*Data taken from a collection*:
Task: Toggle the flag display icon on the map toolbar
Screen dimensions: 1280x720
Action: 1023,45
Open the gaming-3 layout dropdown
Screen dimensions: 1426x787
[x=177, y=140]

*Exercise prompt*:
Write out the material again, swapping "map toolbar" for "map panel" and leaving everything else unchanged.

*Complete answer*:
Task: Toggle the flag display icon on the map panel
Screen dimensions: 1280x720
Action: 1023,45
Open the gaming-3 layout dropdown
Screen dimensions: 1426x787
[x=177, y=140]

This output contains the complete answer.